Unlike the days of Jesse James or Bonnie and Clyde, getting “held up” now happens in the shadows of cyberspace. And it’s not a kid in someone’s basement doing it. It’s a sophisticated, efficient criminal organization that kidnaps your technology and holds it for ransom.

But there’s good news! You have cyber insurance.

But wait, there’s bad news. Your cyber insurance policy has a $100,000 sublimit for ransomware payments. The demand is $800,000. Nobody explained the sublimit.

What is Ransomware

Ransomware is the colloquial name for cyber extortion. This is important because insurance carriers will use both terms when detailing the coverages and sublimits of a cyber policy.

By now, anyone managing cyber insurance for a bank understands that a ransomware attack holds the most valuable data on a bank’s servers hostage until the bank pays a ransom, often in bitcoin or cryptocurrency.

Why It Matters

FinCEN’s 2025 Financial Trend Analysis found that financial services firms reported 432 ransomware incidents totaling $365.6 million in payments from 2022 to 2024, and that ransomware payments across that three-year window exceeded $2.1 billion, more than the entire prior nine-year period combined.

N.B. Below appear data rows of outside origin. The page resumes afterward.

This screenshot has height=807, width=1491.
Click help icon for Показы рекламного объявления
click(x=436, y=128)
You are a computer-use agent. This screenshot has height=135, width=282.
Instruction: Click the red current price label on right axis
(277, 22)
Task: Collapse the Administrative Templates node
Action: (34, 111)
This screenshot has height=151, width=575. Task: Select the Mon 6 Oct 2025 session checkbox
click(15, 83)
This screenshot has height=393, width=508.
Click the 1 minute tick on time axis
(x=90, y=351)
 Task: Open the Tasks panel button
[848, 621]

IBM’s 2025 Cost of a Data Breach Report puts the average total cost of a ransomware breach at $5.08 million, the highest of any attack vector tracked.

Meanwhile, 65% of financial organizations experienced a ransomware attack in 2024, up from just 34% in 2021. The 2025 threat landscape has shifted: attack frequency is up while ransom payments are down, meaning attackers are pivoting to data extortion and reputational pressure rather than encryption alone.

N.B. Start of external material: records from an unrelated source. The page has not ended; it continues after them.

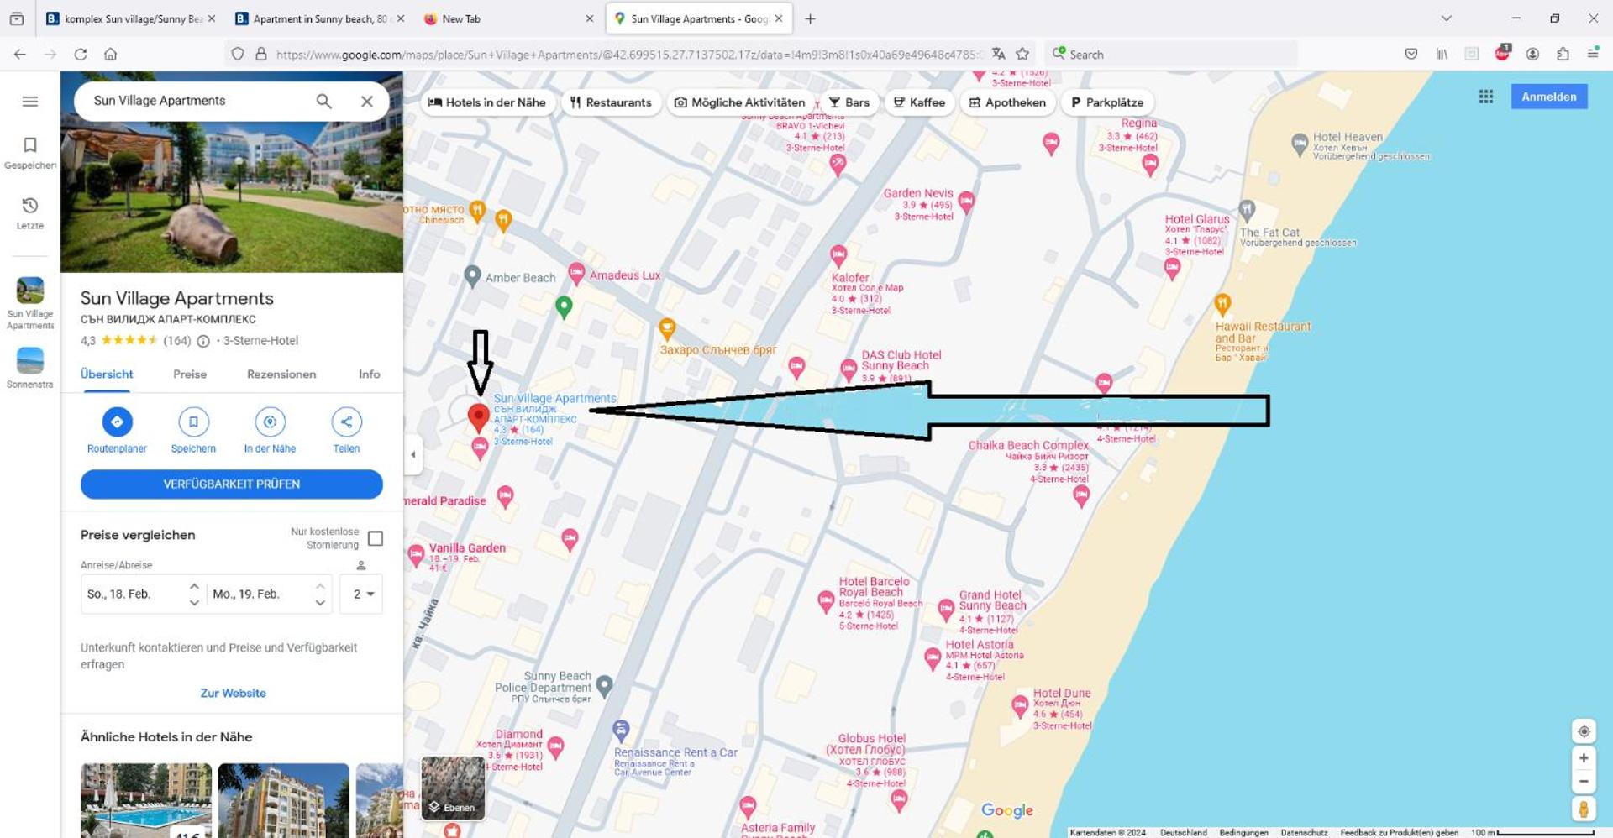Switch to the Preise tab
The height and width of the screenshot is (838, 1613).
coord(190,374)
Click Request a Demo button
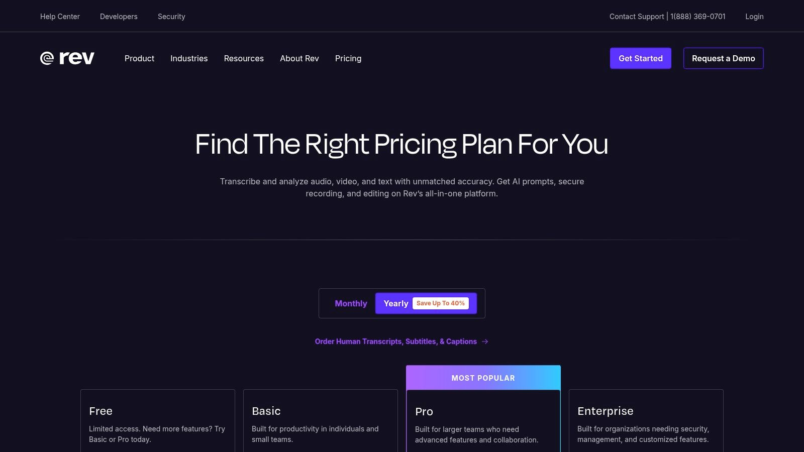 pyautogui.click(x=723, y=58)
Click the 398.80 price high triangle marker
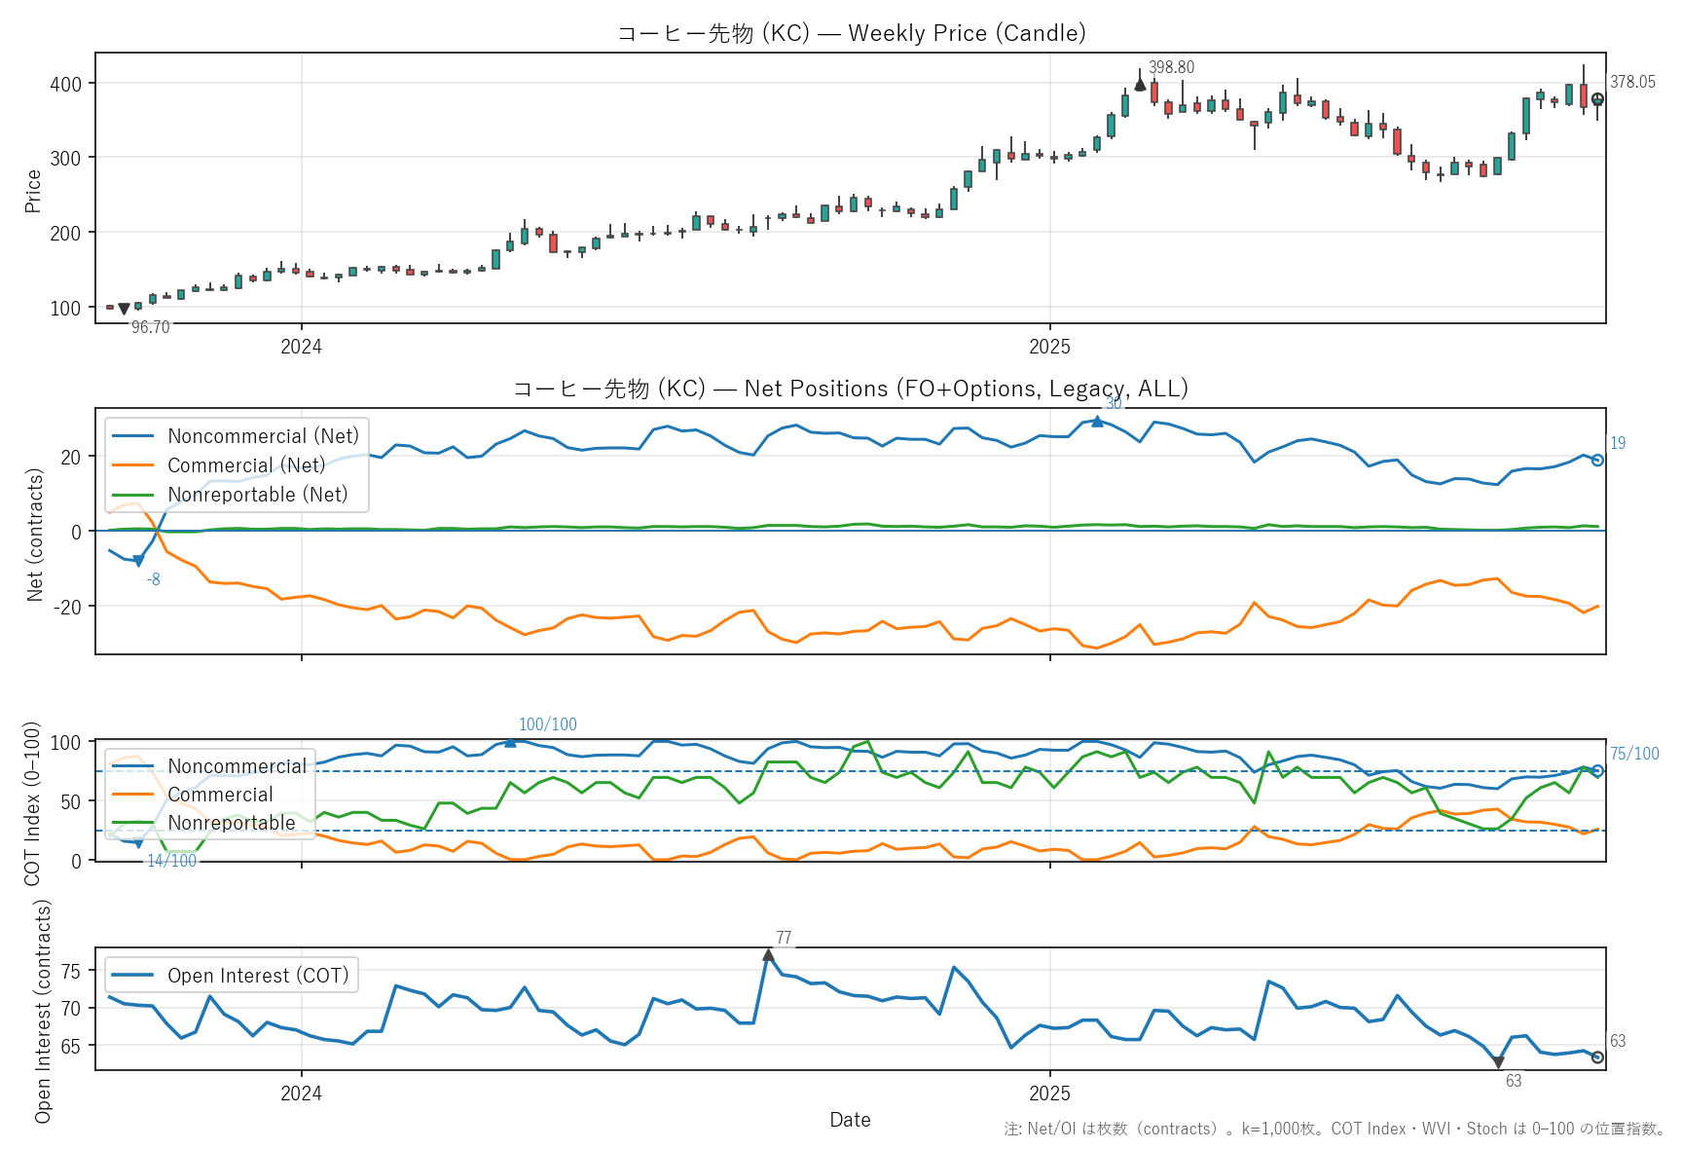This screenshot has height=1149, width=1682. point(1140,85)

Bank-specific cyber policies now require Multi-Factor Authentication (MFA) as a condition of coverage, and some insurers will non-renew if MFA is absent.

Key Insurance Issues

  1. Banks carry multiple insurance policies: Cyber Liability, Crime, Commercial Property, and a Bankers Fidelity Bond. Ransomware coverage lives only in the cyber policy. It’s also important to understand that ransomware (also called cyber extortion) is a 1st Party cyber claim; Liability is a 3rd Party claim.
  2. Sublimits generally come in the italicized fine print of insurance proposals and policies. Ransomware is one of those 1st Party coverages that come with a sublimit. In many cases, the sublimit is $100,000 (regardless of the main limit).
  3. A common mistake among insurance buyers in any industry is reading only the sales proposal. Sublimits are included in most proposals, but they are easy to miss. They are spelled out clearly inside the policy itself. But you need to know where to look, and, let’s face it, nobody reads the policies.
  4. MFA (Multi-Factor Authentication) is now a standard condition of coverage in most bank cyber policies. If it isn’t in place, a carrier can deny your claim or non-renew your policy. Don’t assume your agent has confirmed compliance. Verify it yourself.
  5. What about your vendors and supply chain partners? If your bank is hit through a third party, many cyber policies have no coverage trigger for that scenario. The attack didn’t happen on your network, so the policy doesn’t respond. Does yours?

What’s Your Limit?

When was the last time you reviewed your ransomware sublimits? Hopefully, it was at the last renewal. However, did you take that extra step of reading the policy to confirm it? The insurance sales proposal is only a summary; it’s not intended to replace the policy.

Summary

Both the insurance and banking industries have come a long way in understanding and defending against cyber threats. The concern is that cybercriminals continue to outpace the “good guys” in sophistication and speed.

The challenge for whoever manages the bank’s insurance program, whether that’s the CEO, CFO, or Chief Risk Officer, is that insurance isn’t your only job. That’s exactly why a regular, independent, and unbiased review of the program matters.